2 Na2Cr2O7 + 3 CH3CH2OH + 8 H2SO4 → 2 Cr2(SO4)3 + 2 Na2SO4 + 3 CH3COOH + 11 H2O

Though these are all stoichiometric equations, an excess of sulfuric acid, and usually an excess of either the alcohol or the chromium(VI) species, are used.

Procedure Edit

The reactions, while sometimes slow to start, proceed very rapidly and are very highly exothermic, so they are often done by slowly adding the alcohol into the Jones reagent with stirring, and on an ice bath. Acetone is usually the solvent of choice, but some Jones oxidations can be performed using only water as a solvent. A reflux condenser may be attached to prevent the escape of low-boiling species, such as acetaldehyde. The procedure for collecting the end product of the reaction varies widely depending on what has been obtained:

  • In the case of a carboxylic acid, the entire reaction mixture can be neutralized with sodium carbonate and then any chromium compounds filtered out, leaving a solution of the carboxylate salt and an alkali metal sulfate(only if a dichromate was used). Some carboxylic acids have low solubility in water, and may be extracted directly if acetone was not used as a solvent.
  • Aldehydes and ketones are extracted in different manners depending on their boiling point. Straight-chain aldehydes with 4 or fewer carbons have lower boiling points than water, and can be distilled from the reaction mixture along with acetone(if it was used) by heating on a steam bath. Larger aldehydes are often only poorly soluble in water, and can be either directly extracted from the reaction mixture or removed after any acetone, which would increase their solubility, is distilled off(again, only if it was used). With species that have a higher boiling point than water but also decent solubility in water, sodium carbonate addition can be used to neutralize any acid and precipitate chromium(III), allowing the mixture to be filtered and the water and/or acetone boiled off the product.

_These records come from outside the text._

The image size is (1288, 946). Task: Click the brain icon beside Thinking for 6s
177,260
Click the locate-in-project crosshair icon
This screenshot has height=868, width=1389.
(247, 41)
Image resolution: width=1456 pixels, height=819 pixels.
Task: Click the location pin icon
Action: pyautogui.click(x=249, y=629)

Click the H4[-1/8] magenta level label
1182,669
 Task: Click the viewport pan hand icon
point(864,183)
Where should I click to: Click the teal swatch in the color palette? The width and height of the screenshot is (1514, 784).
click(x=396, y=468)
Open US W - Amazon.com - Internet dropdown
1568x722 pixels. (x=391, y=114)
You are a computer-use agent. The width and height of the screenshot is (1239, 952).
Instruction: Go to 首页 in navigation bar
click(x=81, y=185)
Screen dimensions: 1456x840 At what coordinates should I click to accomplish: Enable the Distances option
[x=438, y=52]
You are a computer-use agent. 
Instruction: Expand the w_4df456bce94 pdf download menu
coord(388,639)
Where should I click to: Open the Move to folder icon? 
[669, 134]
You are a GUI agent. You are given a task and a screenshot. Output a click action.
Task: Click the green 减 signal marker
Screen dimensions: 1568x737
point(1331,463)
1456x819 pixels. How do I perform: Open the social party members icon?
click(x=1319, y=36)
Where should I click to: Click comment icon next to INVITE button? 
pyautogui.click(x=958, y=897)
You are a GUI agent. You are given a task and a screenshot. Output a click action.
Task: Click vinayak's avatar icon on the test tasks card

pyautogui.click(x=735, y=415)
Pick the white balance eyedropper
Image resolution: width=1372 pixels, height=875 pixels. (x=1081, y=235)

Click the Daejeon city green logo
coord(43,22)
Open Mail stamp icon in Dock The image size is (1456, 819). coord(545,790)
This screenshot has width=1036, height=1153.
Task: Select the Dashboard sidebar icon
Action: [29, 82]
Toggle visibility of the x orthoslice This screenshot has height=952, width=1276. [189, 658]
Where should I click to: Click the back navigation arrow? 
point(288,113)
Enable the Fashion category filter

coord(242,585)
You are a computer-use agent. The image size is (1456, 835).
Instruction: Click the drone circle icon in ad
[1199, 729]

The inorganic product of the reaction contains chromium that has been reduced to the +3 oxidation state. The reaction products seen are most often green in color, alluding the formation of a chromium(III) aquo complex, but if the reaction mixture is kept sufficiently cool (below about 40 °C), the end product will instead be a blue to blue-violet color. Following a reaction that used chromium trioxide, the mixture can be evaporated to yield chromium(III) sulfate, but if potassium dichromate was used instead, chrome alum will crystallize out. Because of this, the Jones oxidation can be used instead as a tool for inorganic chemistry, making use of ethanol or another alcohol solely as a reducing agent for hexavalent chromium.

LimitationsEdit

The Jones oxidation is not inherently selective in producing aldehydes alone from primary alcohols. A work-around may be to drip Jones reagent into a large excess of the alcohol, while distilling out the aldehyde, if possible.Certain reaction conditions may help prevent the further oxidation of aldehydes produced, but as of yet literature appears to be vague on the subject.